The complaint in this case charged that Isaiah Black, Priscilla Pedlow and Amanda Crone are the owners of three undivided fifth parts of a tract of land in Clinton county, particularly describing it, and that Lydia Richards and .Elihu Black are together the owners in equal proportions of the remaining two undivided fifth parts of the same land; that the plaintiff Thomas Pedlow is the husband of Priscilla Pedlow, and that Robert W. Crone, the remain*185ing plaintiff, is the husband of Amanda Crone; that William W. Richards, in his own right, and John J. Richards, as the administrator of the estates of Elizabeth Black and Ann J. Black, deceased, with the will annexed, claim some interest in the land adverse to the plaintiffs. Wherefore partition and all other proper relief were demanded.
Lydia Richards, William W. Richards and John J. Richards answered: First. In denial. Second. That the said Elizabeth Black and Ann J. Black were, during the last years of their joint lives, the owners in fee simple, and tenants in common, of the land described in the complaint; that on the 19th day of July, 1879, the said Elizabeth Black and Ann J. Black executed a will, by the terms of which'the survivor was to have and to hold said land during her life, and after the death of both of them, such land should become the property of the defendant William W. Richards in fee simple f that the said Ann J. Black died in August, 1879, and the said Elizabeth Black died on the 6th day of September, 1882 • that said will was duly admitted to probate on the 12th day of said last named month, a copy of which will was filed with the answer.

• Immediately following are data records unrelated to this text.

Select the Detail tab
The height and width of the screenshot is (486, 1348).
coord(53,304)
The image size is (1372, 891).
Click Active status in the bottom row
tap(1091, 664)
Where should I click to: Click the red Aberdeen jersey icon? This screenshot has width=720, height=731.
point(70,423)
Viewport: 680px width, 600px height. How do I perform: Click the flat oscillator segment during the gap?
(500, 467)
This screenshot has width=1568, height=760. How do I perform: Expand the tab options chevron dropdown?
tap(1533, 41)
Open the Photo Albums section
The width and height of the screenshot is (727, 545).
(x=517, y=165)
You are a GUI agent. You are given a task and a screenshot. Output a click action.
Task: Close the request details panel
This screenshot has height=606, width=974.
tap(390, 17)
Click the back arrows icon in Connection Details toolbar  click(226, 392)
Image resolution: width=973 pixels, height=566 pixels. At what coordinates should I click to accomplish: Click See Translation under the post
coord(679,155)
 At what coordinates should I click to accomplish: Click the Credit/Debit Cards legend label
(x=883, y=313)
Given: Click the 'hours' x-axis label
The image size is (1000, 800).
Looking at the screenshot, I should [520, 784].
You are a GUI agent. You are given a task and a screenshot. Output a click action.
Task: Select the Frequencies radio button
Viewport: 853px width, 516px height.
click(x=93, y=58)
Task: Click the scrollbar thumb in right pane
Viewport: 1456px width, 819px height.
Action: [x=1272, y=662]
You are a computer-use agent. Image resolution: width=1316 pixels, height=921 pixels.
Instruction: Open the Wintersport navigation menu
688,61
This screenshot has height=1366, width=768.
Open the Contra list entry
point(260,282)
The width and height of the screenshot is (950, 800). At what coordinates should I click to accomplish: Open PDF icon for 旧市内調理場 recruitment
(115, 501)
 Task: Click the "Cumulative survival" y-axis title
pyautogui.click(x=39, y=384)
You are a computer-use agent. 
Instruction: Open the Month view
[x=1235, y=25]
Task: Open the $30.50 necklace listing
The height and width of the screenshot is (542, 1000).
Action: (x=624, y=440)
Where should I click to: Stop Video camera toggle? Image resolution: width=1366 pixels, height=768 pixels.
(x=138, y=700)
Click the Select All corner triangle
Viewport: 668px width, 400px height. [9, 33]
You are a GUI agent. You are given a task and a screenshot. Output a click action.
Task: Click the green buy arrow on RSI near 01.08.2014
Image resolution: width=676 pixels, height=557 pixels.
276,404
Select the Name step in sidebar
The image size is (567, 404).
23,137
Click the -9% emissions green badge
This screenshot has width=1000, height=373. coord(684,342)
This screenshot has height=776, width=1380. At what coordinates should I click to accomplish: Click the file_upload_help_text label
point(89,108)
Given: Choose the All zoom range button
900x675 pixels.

The plaintiffs demurred to this answer, but their demurrer was overruled, and, declining to plead further, final judgment was rendered against them upon demurrer.
The will does not, within the meaning of the code, constitute the foundation of the defence attempted to be set up by the answer. It is not an instrument purporting to have been executed by the plaintiffs, or any of them, or to be personally obligatory upon them, or any of them. Noble v. McGinnis, 55 Ind. 528; Parsons v. Milford, 67 Ind. 489. Construing everything most favorably to the defendants, the will affords the only evidence tending to establish title in William W. Richards to the land in dispute.
Written instruments, which are merely to be used as evidence, are not required to be filed with the pleadings in a cause, and'do not become a part of any pleading by being *186filed with it. R. S. 1881, section 362; Cassaday v. American Ins. Co., 72 Ind. 95, and cases cited by it; Sedgwick v. Tucker, 90 Ind.271.
Filed Nov. 27, 1883.As the filing of a copy with the answer in this case did not make the will a part of that pleading, it follows that the demurrer did not raise any question, either upon the validity or the construction of that instrument in the circuit court, and that this appeal brings no question to this court touching the manner of its execution or legal effect of the will. The will being thus, in legal effect, eliminated from the answer, there remains only an averment of title in William W. Richards as a defence to the action. This is as to him only an argumentative denial of the facts charged in the complaint, and is no defence for the remaining defendants, who join in the answer without asserting any interest in the land. It is an old and well recognized rule in pleading that a plea which is bad in part is bad in loto, and that hence, where two defendants join in a plea which is insufficient for one, it is bad as to both. 1 Chitty Plead. 567; Poulk v. Slocum, 3 Blackf. 421. This rule has been held to be applicable to answers under the code of 1852, and applies with equal force to that class of pleadings under the code of 1881. Brownfield v. Weicht, 9 Ind. 394; Ward v. Bennett, 20 Ind. 440. The demurrer to the answer ought to have been sustained.
The judgment is reversed, with costs, and the cause remanded for further proceedings.